Contrast those articles, which were largely about the promise of desktop engineering, to this month’s coverage of software algorithms suggesting designs, photorealistic renderings being used to replace physical prototypes, and reviews of 4K displays and a $5,800 desktop workstation with a 10-core, 3.1GHz Intel processor, 32GB of RAM and more than 2TB of hard drive space. In many ways, the promise in that first issue has been delivered upon. But, as stated in the tagline for the first issue’s cover story: “Micros have forever changed engineering, but the big changes have just begun.”
Some Technology Constants
Technology has come a long way, but even bigger changes are on the horizon. The coming ubiquity of the Internet of Things (IoT), the widespread commercialization of machine learning, incredible advances in 3D printing and the democratization of simulation and high-performance computing are already revolutionizing the way products are developed. Still, some things don’t change. Do any of these words of wisdom from experts interviewed for the first issue’s cover story, “Your Changing Desktop,” sound familiar?
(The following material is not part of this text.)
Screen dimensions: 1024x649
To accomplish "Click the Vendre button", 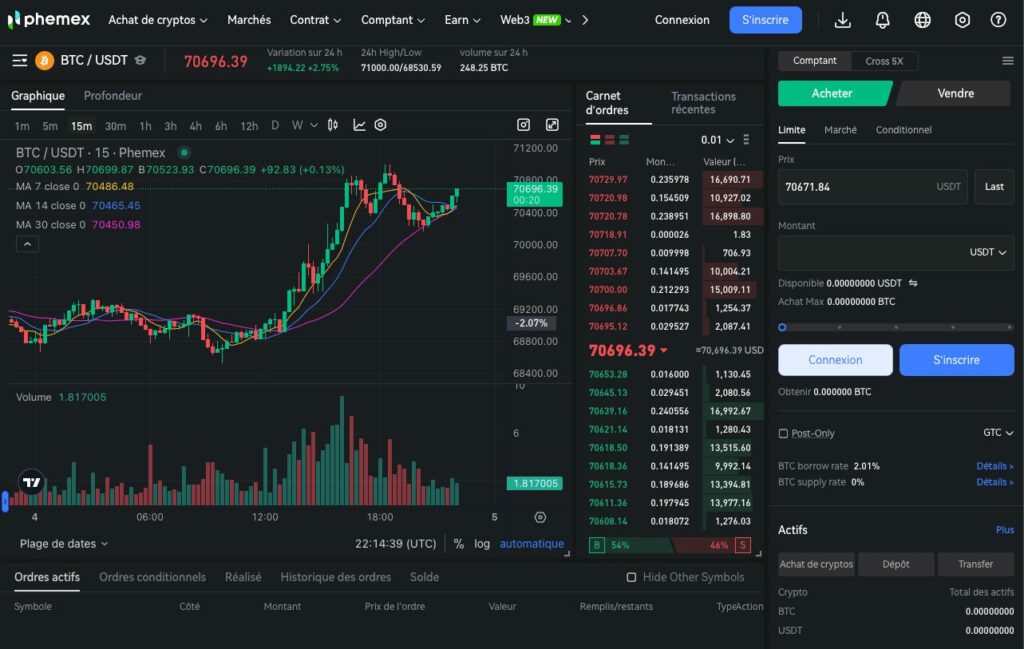I will tap(955, 93).
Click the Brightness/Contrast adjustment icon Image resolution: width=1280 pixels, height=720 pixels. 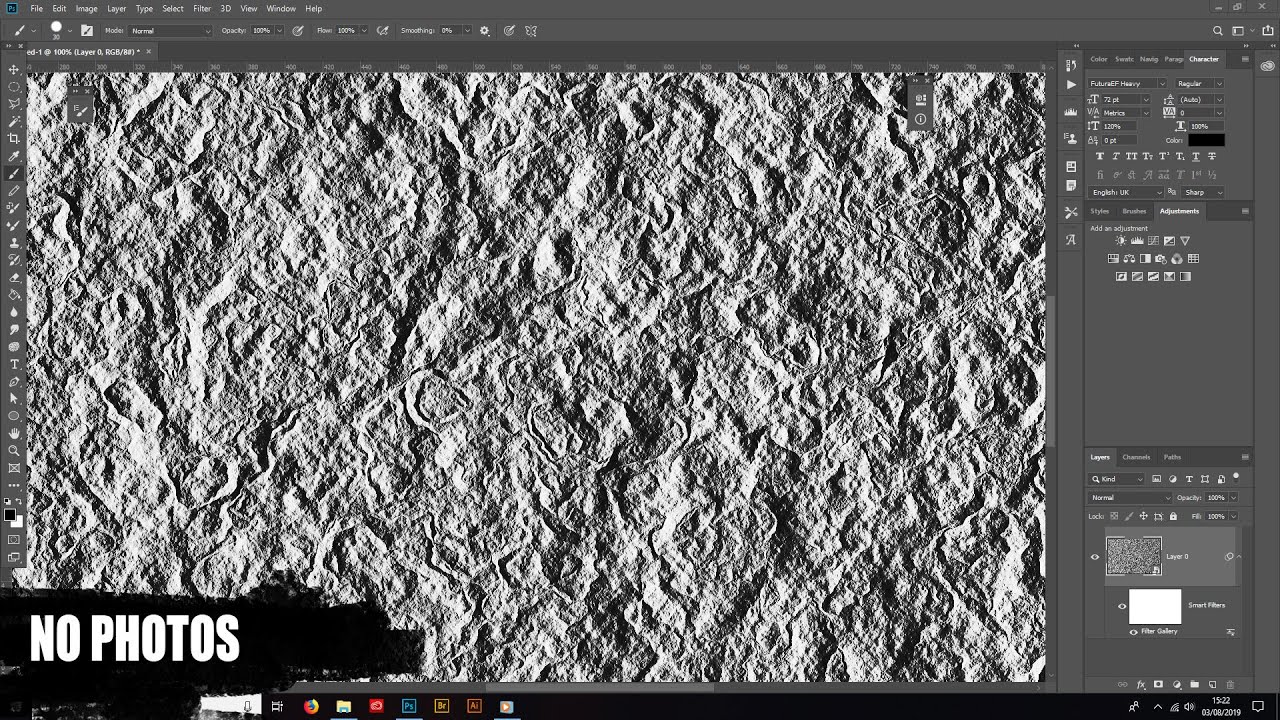[1120, 241]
• “The most critical need in the engineering environment is for continued improvements in simulation so that users can simulate more and prototype less. This will result in reducing the time required to bring new products to market, and in dramatic design and development cost savings.”
— Tom Hotchkiss, HP
• “Faster processors have meant that more software-intensive design tools can be deployed, allowing engineers to work on more complex designs. The simulation capabilities of the faster processors provide better coverage of the design and reduce the debug cycle and the probability of design errors.”
— Sam Fuller, Motorola RISC Microprocessor division
• “Some additional focus should be put on integrating the project and product life cycles, especially for more involved engineering projects — and more and more projects are becoming more involved.”
— Yoav Etiel, Bentley Systems
• “What is needed is better software for coordinating teams of engineers, including geographically dispersed teams.”
— Tom Roberts, DEC
• “Networking has allowed the control engineer to take a general technology and link it to the sensors monitoring the process. This closes the process loop.”
— Al Raden, IBM
So, 20 years ago engineers needed better, faster simulation of more complex designs and technology tools to enable a more collaborative workflow. Technology vendors have delivered all of those things, of course, but those needs are still compulsory to the advancement of engineering.
More is More
Even with the incredible technological advances over the past two decades, it could be argued that today’s engineers need computing horsepower, access to up-front simulation, and collaboration tools more than ever. That’s why we we’ve placed more emphasis on access to simulation and optimization recently, called attention to what Big Data and the IoT mean to engineering, broadened our computing coverage, and have begun covering engineering workflows that cross engineering disciplines and departmental borders.
As we begin our 21st year, we look forward to sharing the next revolutionary technological breakthroughs and evolutionary technology updates that will help design engineering teams produce optimal designs. It’s going to be a fascinating new year.